Overall I found that the lack of documentation made the system frustrating to work with. I would however use it for simpler computations that fall under the common use cases — these are usually intuitive in Maxima.

Here’s the program I came up with:

Middle:matrix([2,0],[0,3]);
Ident:identfor(Middle);
for a:0 thru 4 do
  for b:0 thru 4 do
    for c:0 thru 4 do
      for d:0 thru 4 do
        (P:funmake('matrix,[[a,b],[c,d]]),
         P2:transpose(P).Middle.P,
         if matrixmap(lambda([x],mod(x,5)),P2) = Ident then
             print(P));

Shortly after writing this I realized I didn’t actually need the funmake macro, since there’s no need to generate a nested list in the first place, I could simply do matrix([a,b],[c,d]). Oh well, the point still stands.

Maple

Maple is a proprietary system developed by Maplesoft, a company based in Waterloo. Being a Waterloo student, I’ve had some contact with Maple: professors used it for demonstrations, some classes used it for grading. Hence I felt compelled to give Maple a shot.

At first I was pleasantly surprised that matrix multiplication in a finite field was easy — the code to calculate A*B in \mathbb{Z}_5 is simply A.B mod 5. But everything went downhill after that.

The UI for Maple feels very clunky. Some problems I encountered:

  • It’s not clear how to halt a computation that’s in a an infinite loop. It doesn’t seem to be possible within the UI, and the documentation suggests it’s not possible in all cases (it recommends manually terminating the process). Of course, this loses all unsaved work, so I quickly learned to save before every computation.
  • I can’t figure out how to delete a cell without googling it. It turns out you have to select your cell and a portion of the previous cell, then hit Del.
  • Copy and pasting doesn’t work as expected.
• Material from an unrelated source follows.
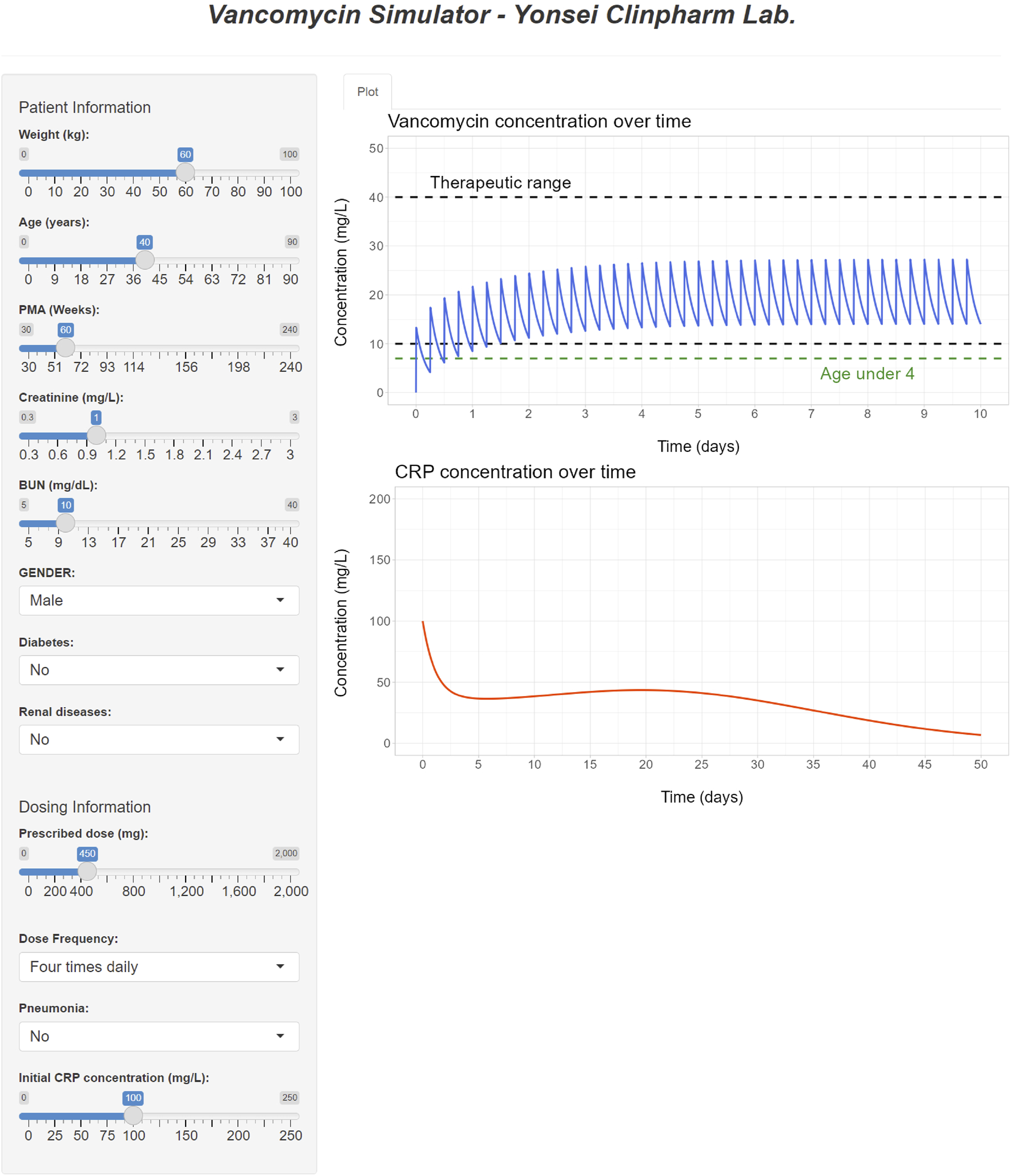Expand the Diabetes dropdown
The height and width of the screenshot is (1176, 1012).
tap(158, 670)
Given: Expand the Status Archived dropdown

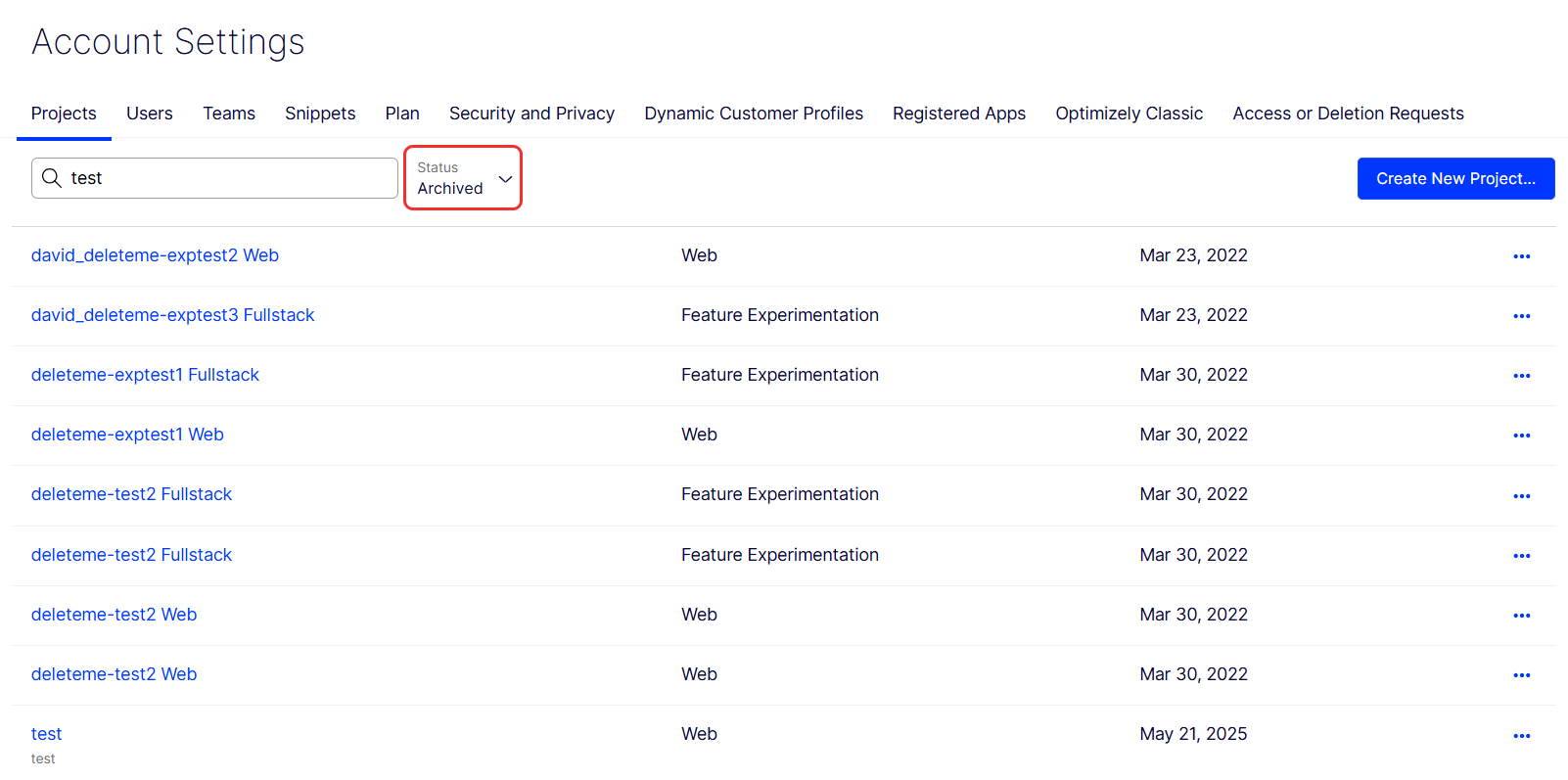Looking at the screenshot, I should tap(463, 177).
When I tried to copy code written inside Maple to a text file, all the internal formatting and syntax highlighting information came with it.
  • Not an UI issue, but error reporting is poor. For example, the = operator works for integers, but when applied to matrices, it silently returns false. You have to use Equals(a,b) to compare matrices (this is kind of like java).

In the end, I managed to complete the task but the poor UI made the whole process fairly unpleasant. I don’t really see myself using Maple in the future; if I had to, I would try the command line.

Here’s the program I came up with:

with(LinearAlgebra):
with(combinat, cartprod):
L := [seq(0..4)]:
T := cartprod([L, L, L, L]):
Middle := <2,0;0,3>:
while not T[finished] do
  pre_matrix := T[nextvalue]();
  matr := Matrix(2,2,pre_matrix);
  if Equal(Transpose(matr).Middle.matr mod 5, IdentityMatrix(2)) then
    print(matr);
  end if
end do:

Conclusion

After the brief trial, there is still no clear winner, but I have enough data to form some personal opinions:

  • Mathematica is powerful and complete, but has a quirky syntax. It has the most potential — definitely the one I would go with if I were to invest more time into learning a CAS.
  • Maxima is lightweight and fairly straightfoward, but because of lack of documentation, it might not be the best tool to do complicated things with. I would keep it for simpler calculations though.
  • Maple may or may not be powerful compared to the other two, I don’t know enough to compare it. But its UI is clearly worse and it would take a lot to compensate for that.

I’ve posted this discussion on some discussion boards for Mathematica and Maple, you might find them informative.